— Еще полтора часа, — произносит Хагбард, и в его голосе наконец слышится тщательно скрываемое напряжение. Джордж сверяет часы — точно 22:30 по ингольштадскому времени. Группа «Пластиковое каноэ» завывает:
— И с кем же из Клики Нортона мне предстоит встретиться? — спрашивает Джо. — С судьей Кратером? Амелией Эрхарт? Сейчас я уже ничему не удивлюсь.
— С некоторыми очень надежными людьми, — отвечает Саймон. — Но не с теми, кого ты назвал. И прежде чем ты станешь просветленным, тебе придется умереть, по-настоящему умереть. — Он ласково улыбается. — Помимо смерти и воскресения ты не обнаружишь в этой компании ничего, что можно было бы назвать «сверхъестественным». И даже намека на сатанизм в старом чикагском стиле.
— Господи, — говорит Джо, — неужели это было всего неделю назад?
— Да, — усмехается Саймон, обгоняя на своем «фольксвагене» «шевроле» с орегонскими номерами. — Сейчас все еще 1969 год, даже если тебе кажется, что ты прожил несколько лет с того момента, как мы встретились на собрании анархистов.
Он весело поблескивает глазами, краем глаза поглядывая на Джо.
— Насколько я понимаю, ты намекаешь, что знаешь содержание моих видений. Я уже вижу свое будущее.
— Такое всегда случается после доброй грязной черной мессы, когда в ладан подмешивают дурь, — объясняет Саймон. — Что же ты видишь? Это происходит во время бодрствования?

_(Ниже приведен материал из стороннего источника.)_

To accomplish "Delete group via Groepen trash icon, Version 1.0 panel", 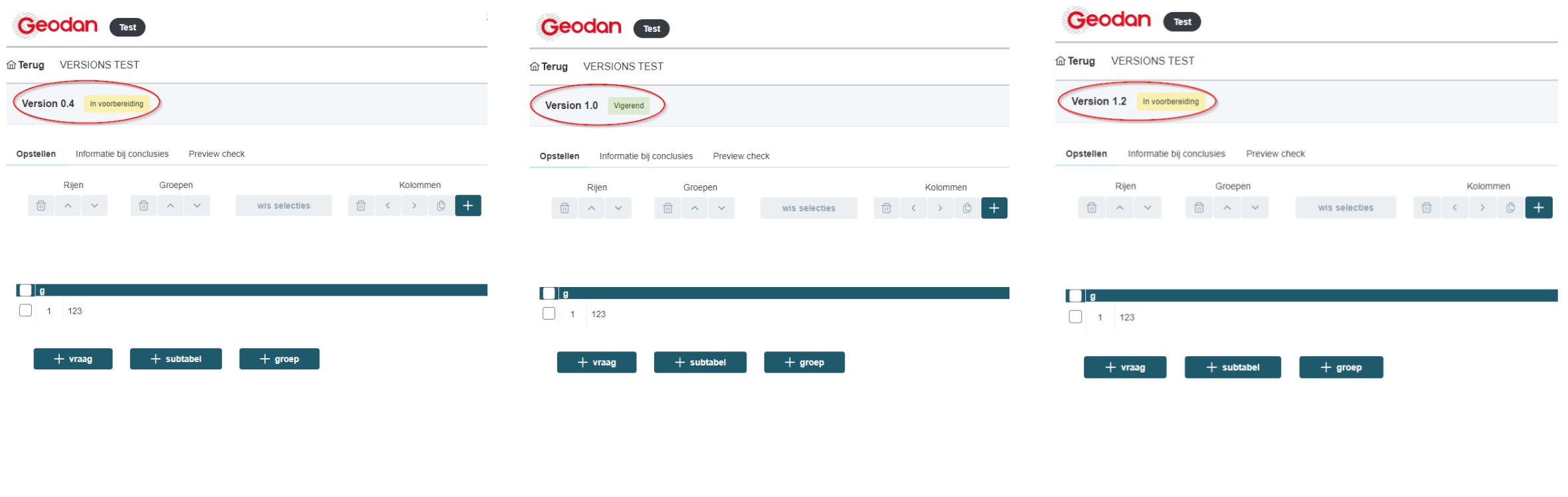I will pos(667,209).
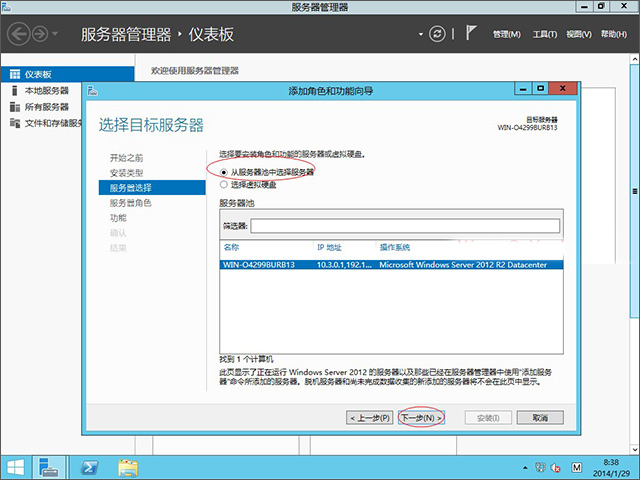
Task: Select 从服务器池中选择服务器 radio option
Action: click(223, 172)
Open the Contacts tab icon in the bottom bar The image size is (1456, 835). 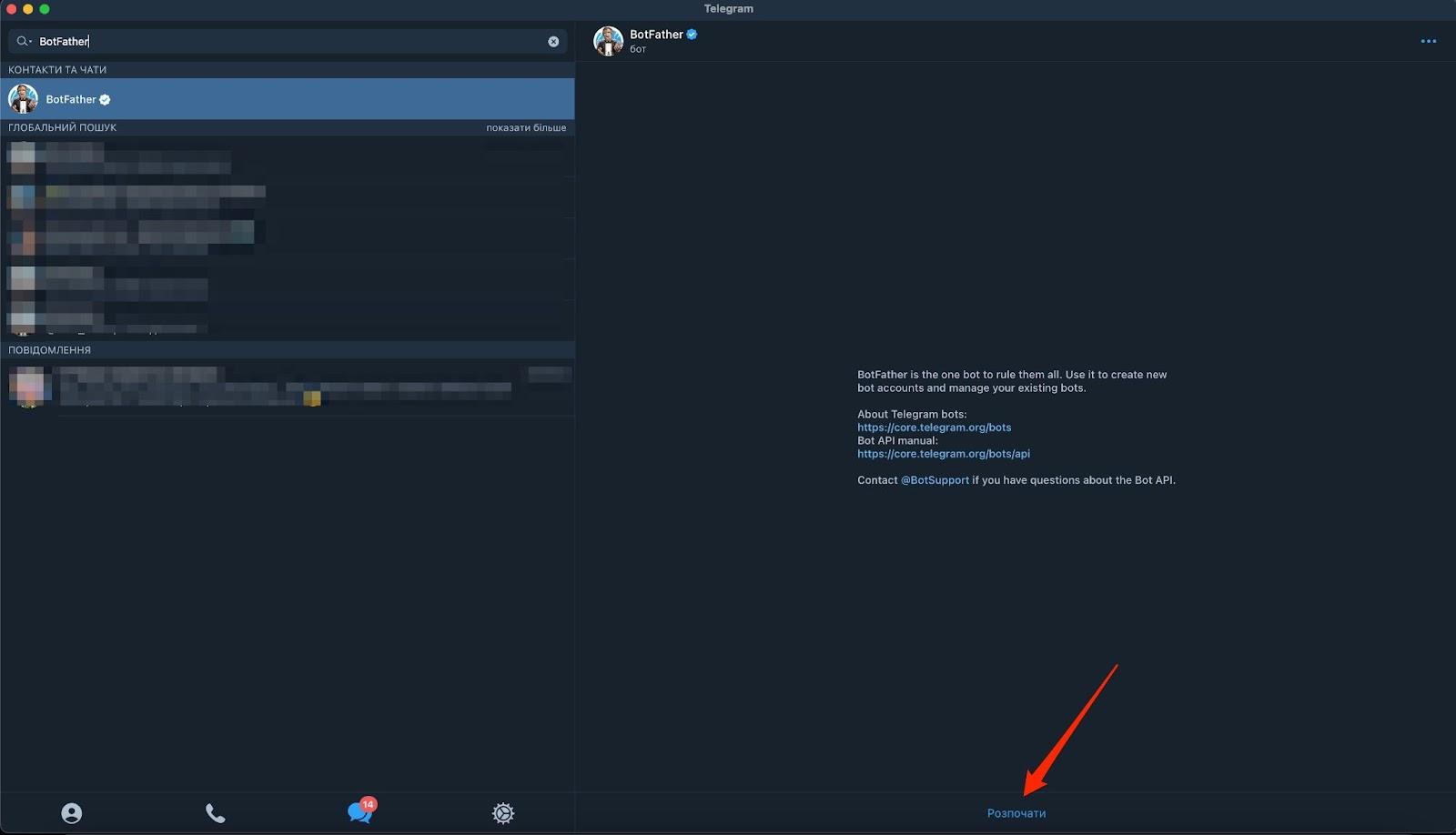(x=71, y=813)
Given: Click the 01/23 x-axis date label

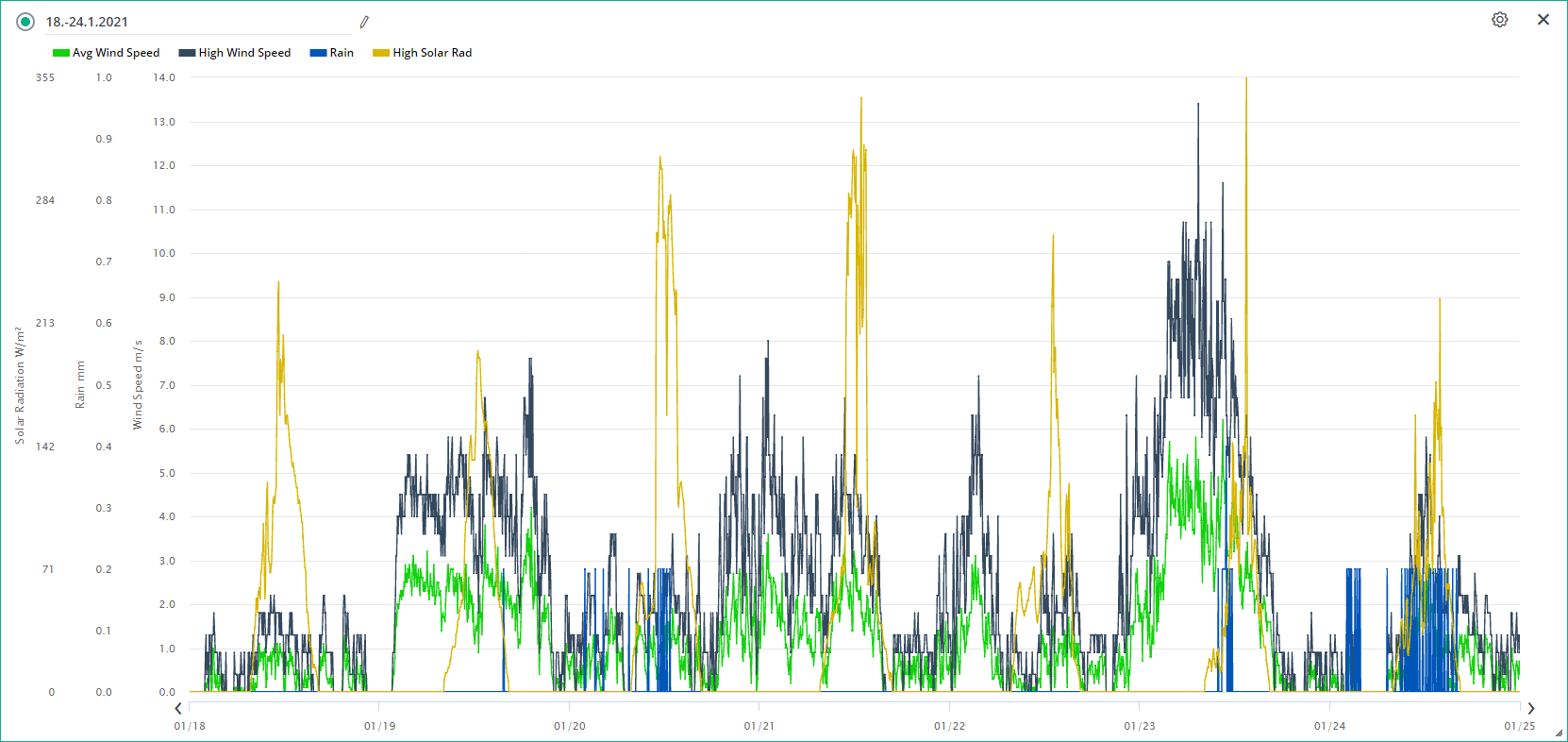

— Нет, только в снах. — Джо умолкает, задумавшись. — Но я знаю, что это реальная штука, потому что сны очень уж яркие. Одни видения связаны с каким-то съездом «за введение цензуры» в отеле «Шератон-Чикаго», который, кажется, будет проходить примерно через год. В других видениях я по какой-то причине перевоплощаюсь во врача, но, по-моему, это произойдет нескоро, лет через пять или шесть. И третья группа образов кажется мне съемками очередного фильма о Франкенштейне, но в массовке играют только хиппи, и, по-моему, идет какой-то рок-фестиваль.
— Тебя это беспокоит?
— Немного. Я привык просыпаться по утрам, когда будущее — впереди, а не позади
— Ты к этому привыкнешь. Ты лишь начинаешь вступать в контакт с тем, что старик Вейсгаупт называл die Morgensheutegesternwelt — завтрашне-сегодняшне-вчерашний мир. Это явление побудило Гете написать «Фауста», так же как девиз Вейсгаупта «Ewige Blumenkraft» вдохновил его на «Ewige Wiebliche»[57]. И вот что я тебе скажу, — посоветовал Саймон. — Попробуй, по примеру Баки Фуллера, носить трое наручных часов. Одни пусть показывают текущее время там, где ты находишься, вторые — время там, куда ты направляешься, а третьи — время в каком-нибудь условном месте, например в Гринвиче или твоем родном городе. Это поможет тебе привыкнуть к относительности. И вообще, не свисти, когда писаешь. А когда перестаешь понимать, что к чему, можешь про себя повторять изречение Фуллера: «Оказывается, я — глагол».